Given records section start
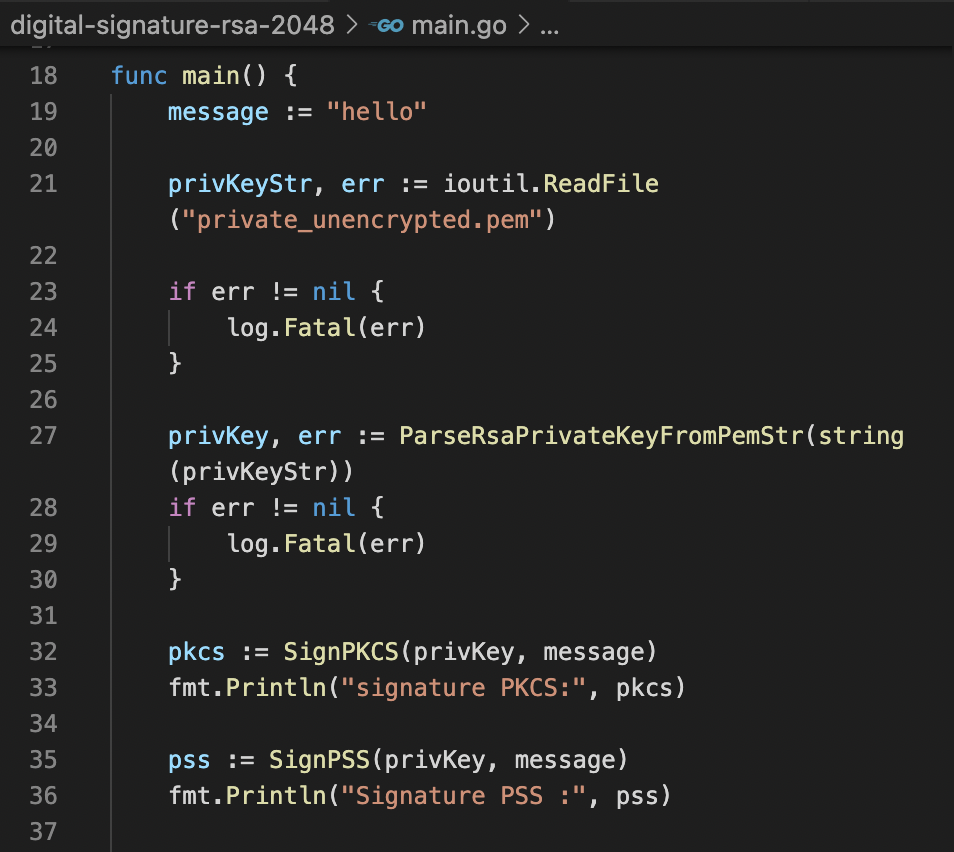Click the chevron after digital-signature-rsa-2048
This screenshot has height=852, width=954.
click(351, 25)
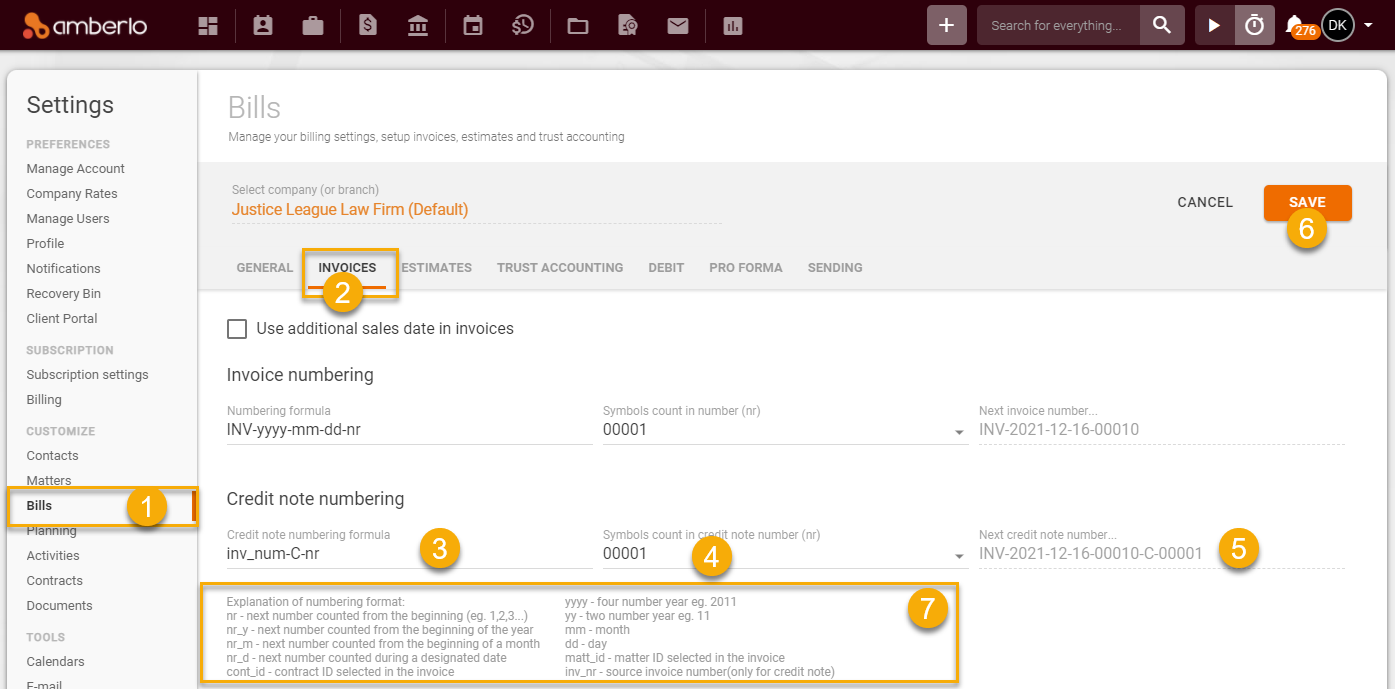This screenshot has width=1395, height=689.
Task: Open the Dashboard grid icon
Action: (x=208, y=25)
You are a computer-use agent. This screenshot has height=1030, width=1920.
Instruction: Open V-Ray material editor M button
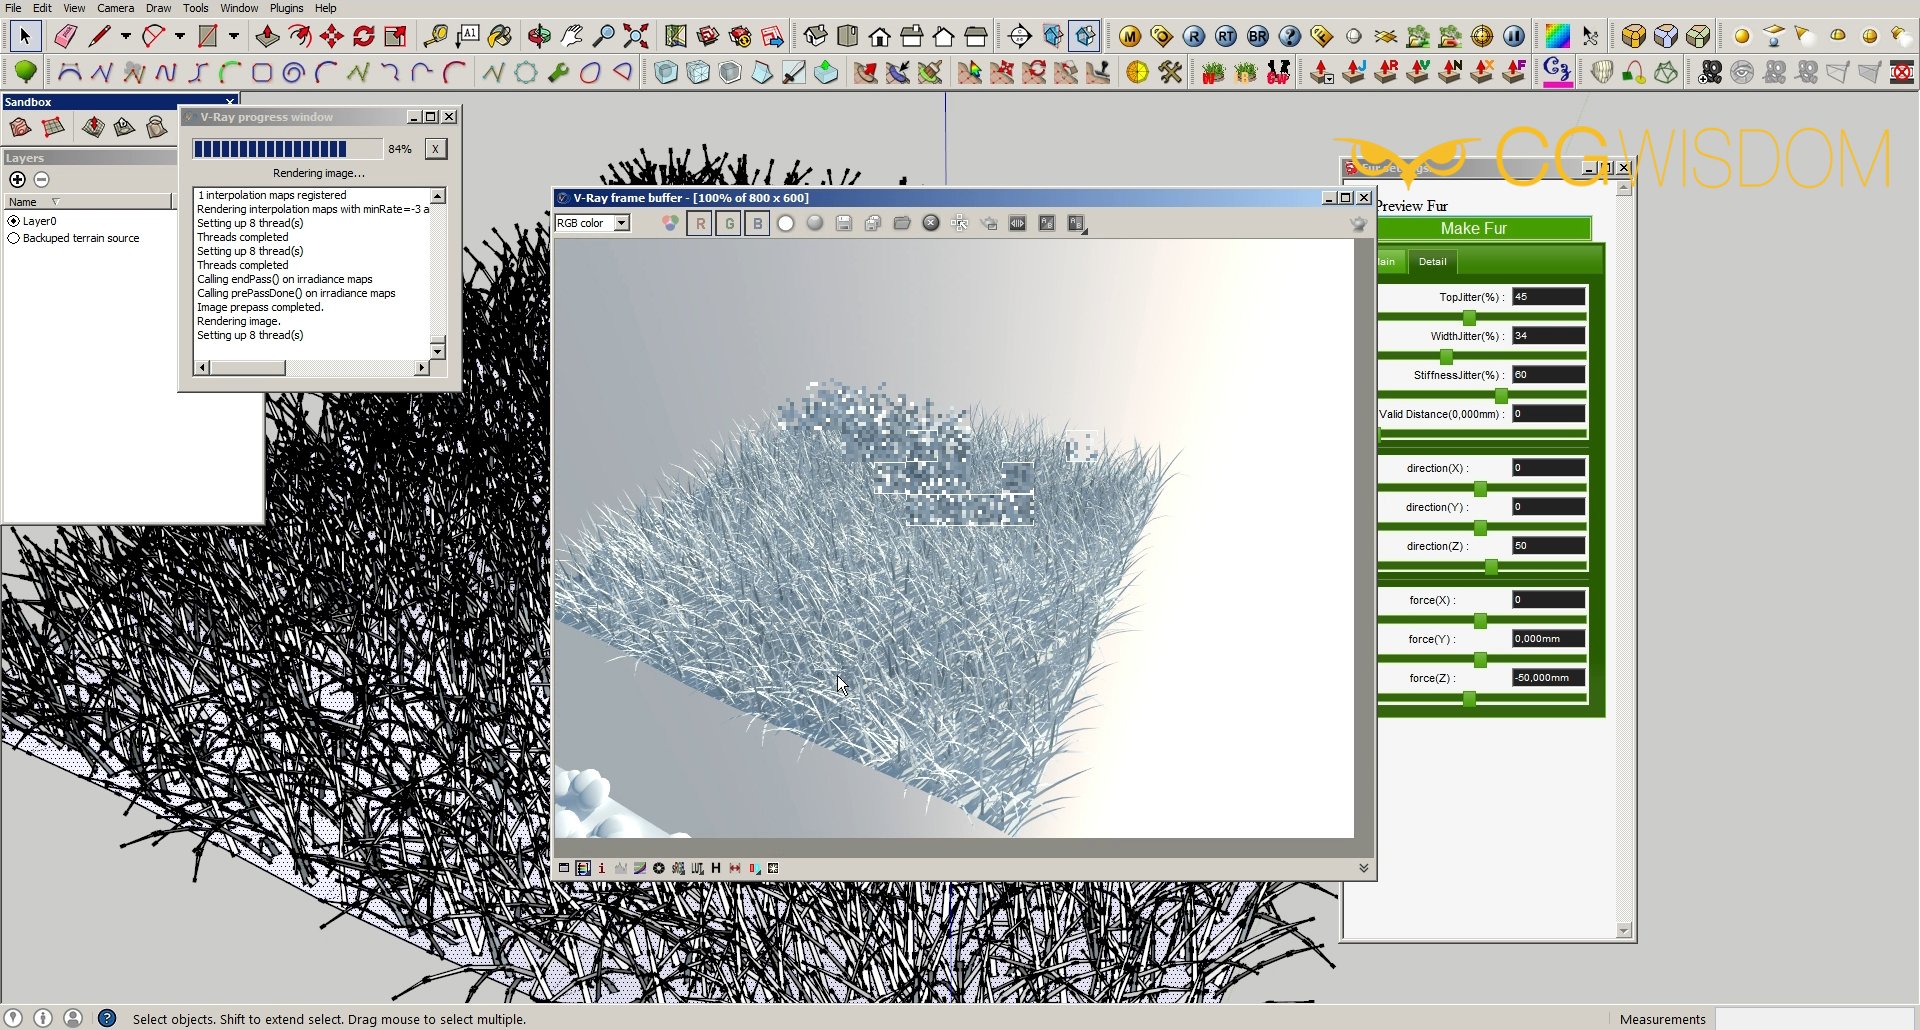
Given records section end
Given records section start
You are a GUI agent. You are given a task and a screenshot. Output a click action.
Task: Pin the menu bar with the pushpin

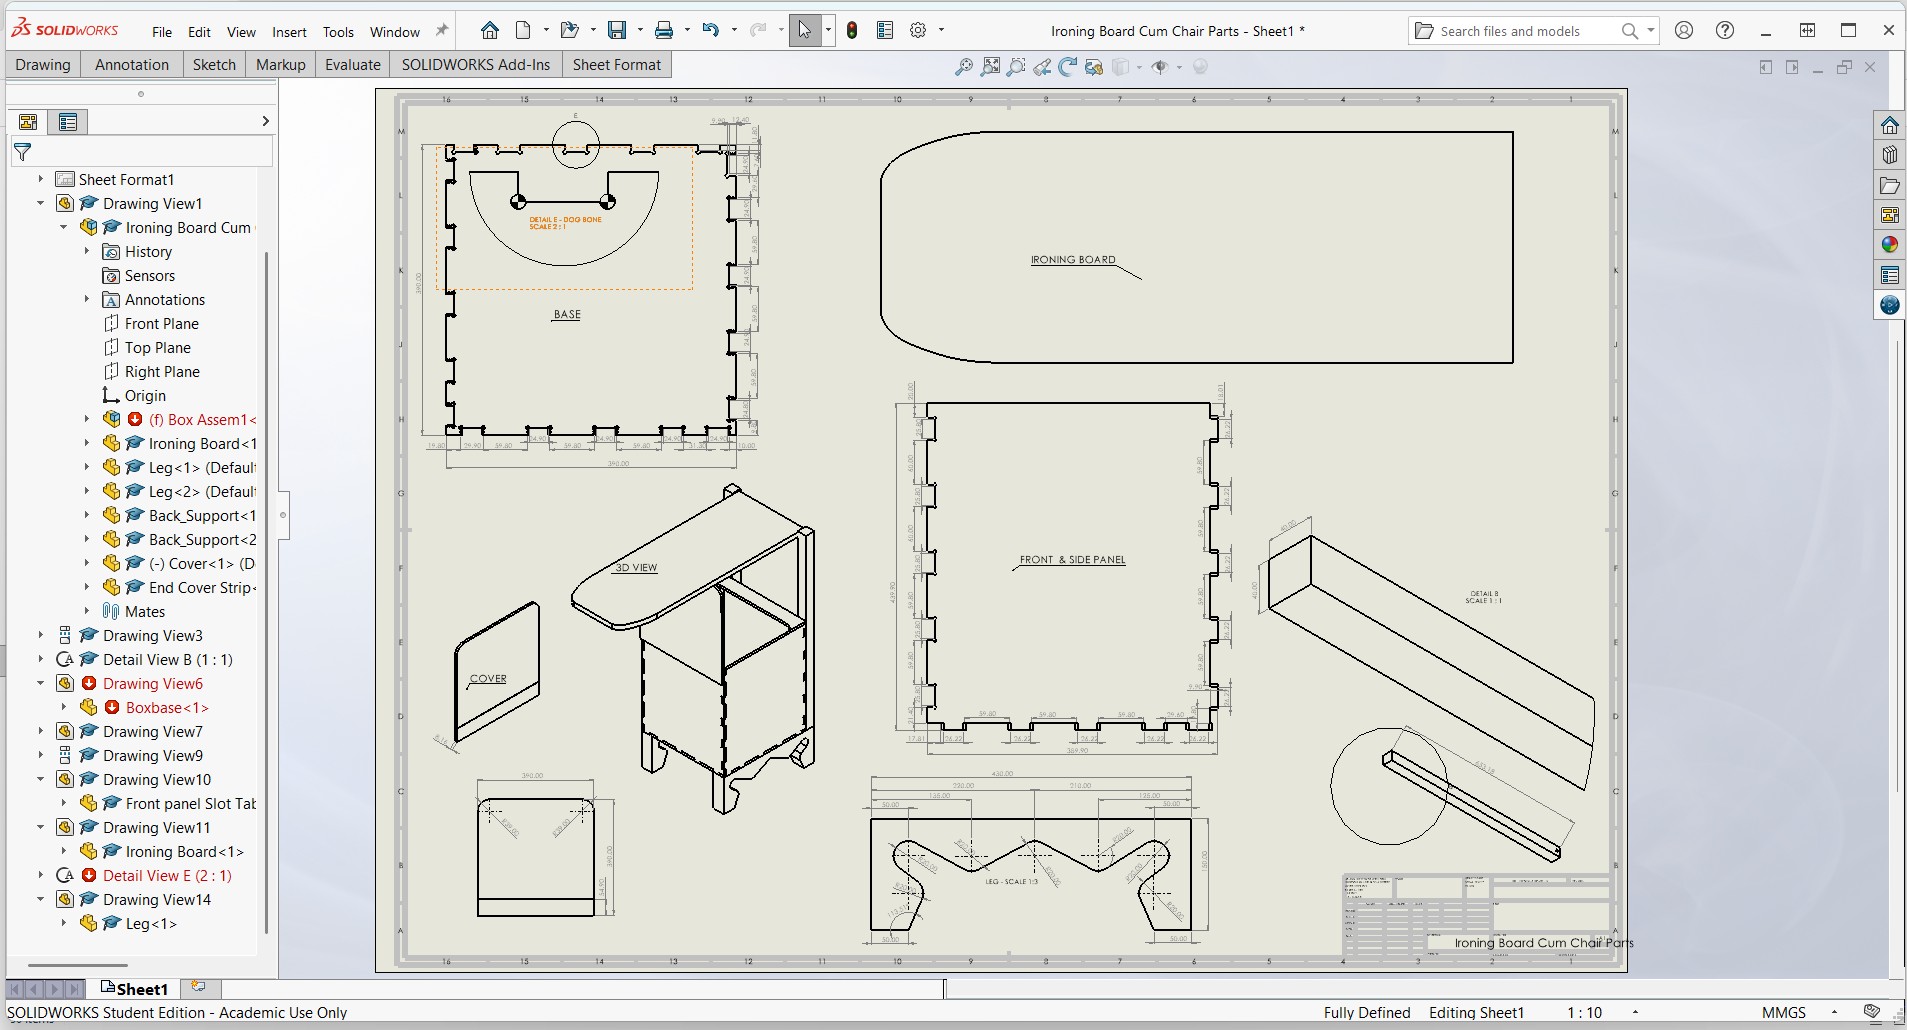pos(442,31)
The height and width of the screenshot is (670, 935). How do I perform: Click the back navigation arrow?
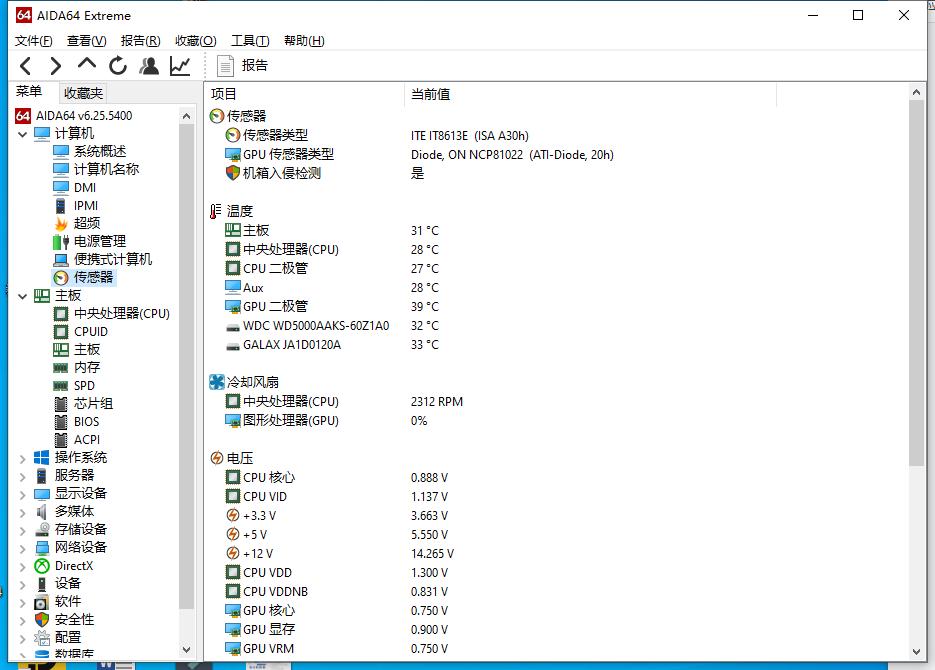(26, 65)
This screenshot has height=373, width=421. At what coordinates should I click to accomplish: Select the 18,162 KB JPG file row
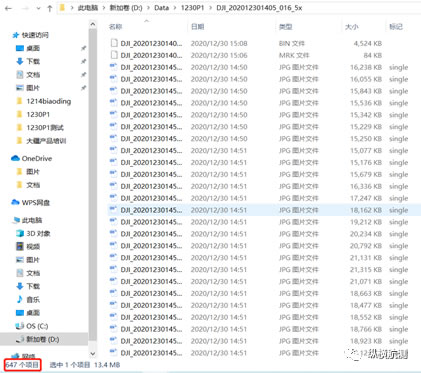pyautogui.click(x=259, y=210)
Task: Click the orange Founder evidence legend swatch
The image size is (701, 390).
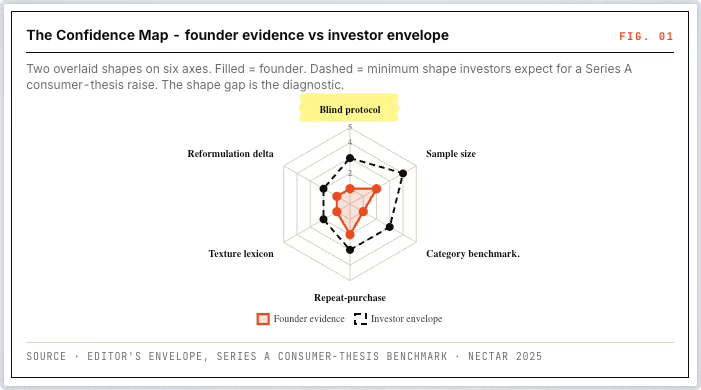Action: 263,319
Given records section end
**What you should do**
Print, without alteration, only the lines above between the one holding "You are a computer-use" and the one holding "Instruction: Open V-Ray", inclusive.

**Response to this exercise**
You are a computer-use agent. This screenshot has height=1030, width=1920.
Instruction: Open V-Ray material editor M button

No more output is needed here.